JERUSALEM – Two things stand out in the Middle East since the Arab Spring began – one that happened, and one that did not. What happened was that for the first time in modern Arab history, authoritarian regimes and rulers were toppled, or seriously challenged, by popular demonstrations, not – as in the past – through military coups.
But what did not happen might be as important as what did. While dictators associated with military juntas were challenged overnight, the Arab Spring never came to the region’s conservative monarchies. The dynastic rulers of Morocco, Jordan, Saudi Arabia, and the Gulf states (with the exception of Bahrain) remain more or less firmly in the saddle, even though Saudi Arabia’s regime, at least, is in many respects far more oppressive than were the former Egyptian and Tunisian regimes.
Of course, oil money helps to sustain autocracy, but this is not a factor in Morocco and Jordan. It appears that these monarchies enjoy a form of traditional authority that the region’s secular nationalist rulers never had.

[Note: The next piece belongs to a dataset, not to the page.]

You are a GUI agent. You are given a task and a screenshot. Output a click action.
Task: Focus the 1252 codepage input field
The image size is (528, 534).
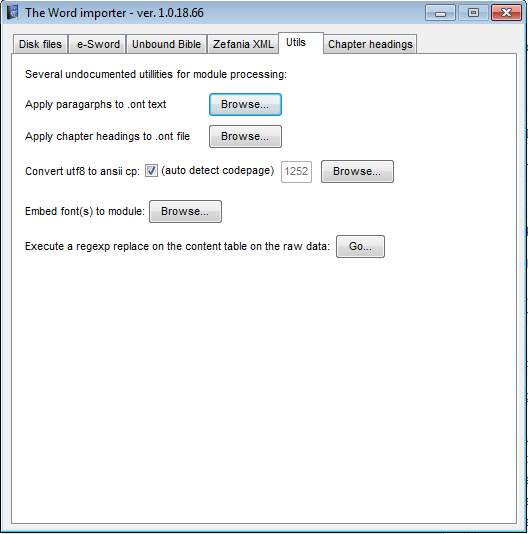click(296, 171)
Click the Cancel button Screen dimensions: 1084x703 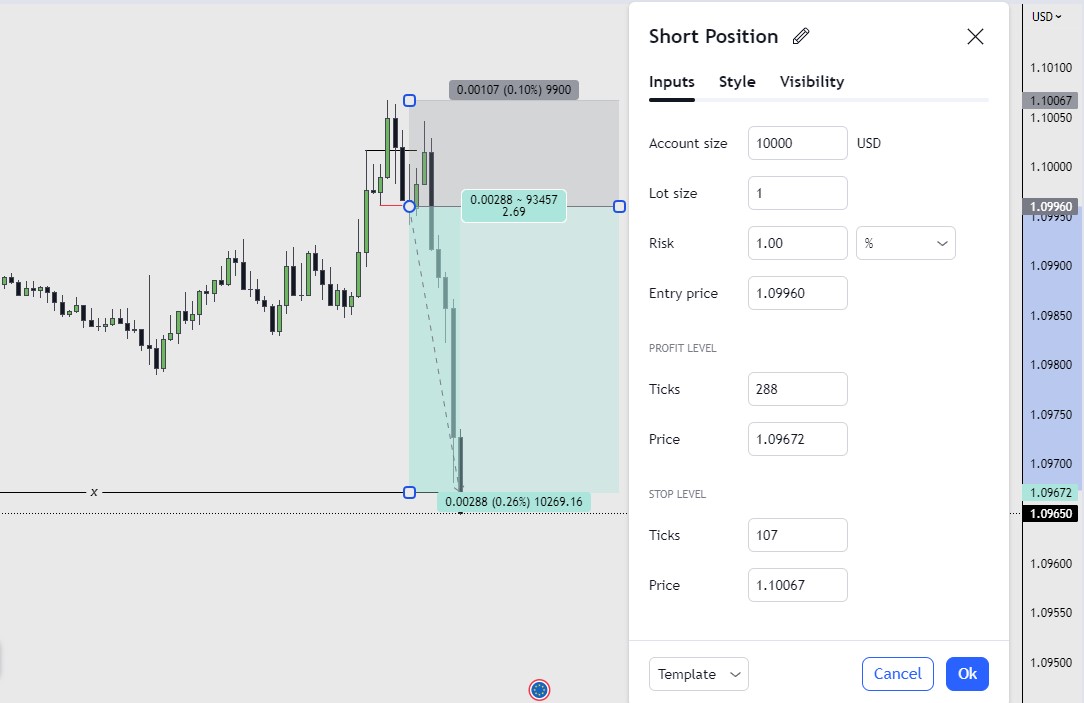897,674
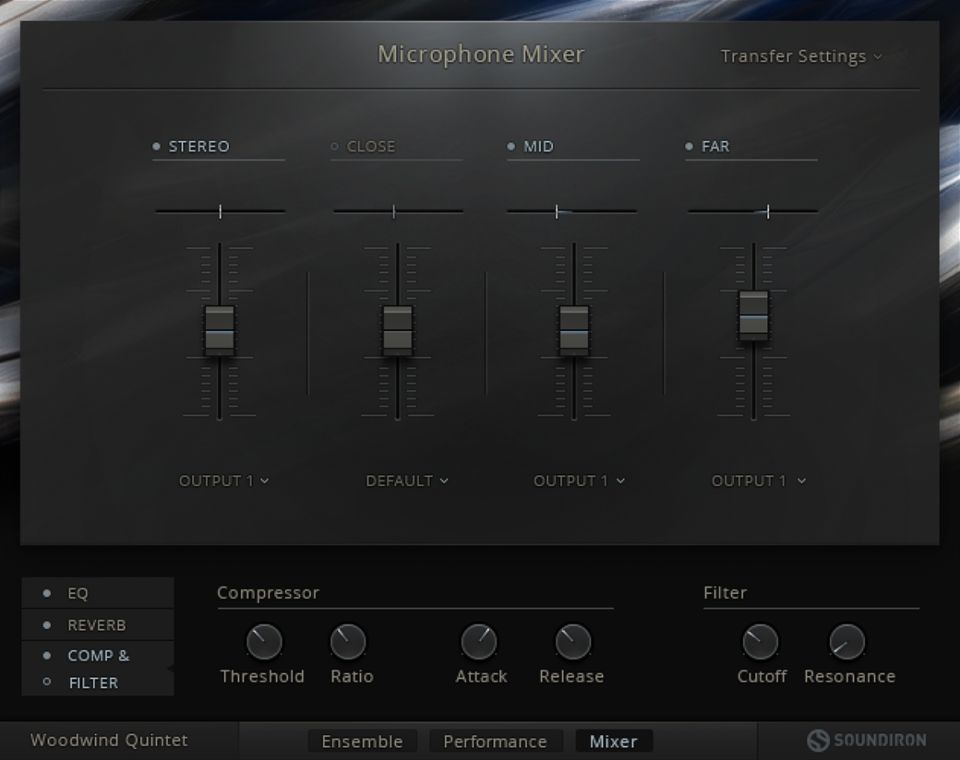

Being descendants of the Prophet, as in Morocco and Jordan, or having custodianship of the holy sites of Mecca and Medina, as in Saudi Arabia, bestows a legitimacy on the countries’ rulers that is directly linked to Islam.
The only monarchical regime that was seriously challenged during the Arab Spring was the Sunni ruling family in Shia-majority Bahrain, where precisely this sectarian divide seems to have been the crucial ingredient in the uprising, which was then brutally suppressed with Saudi military help.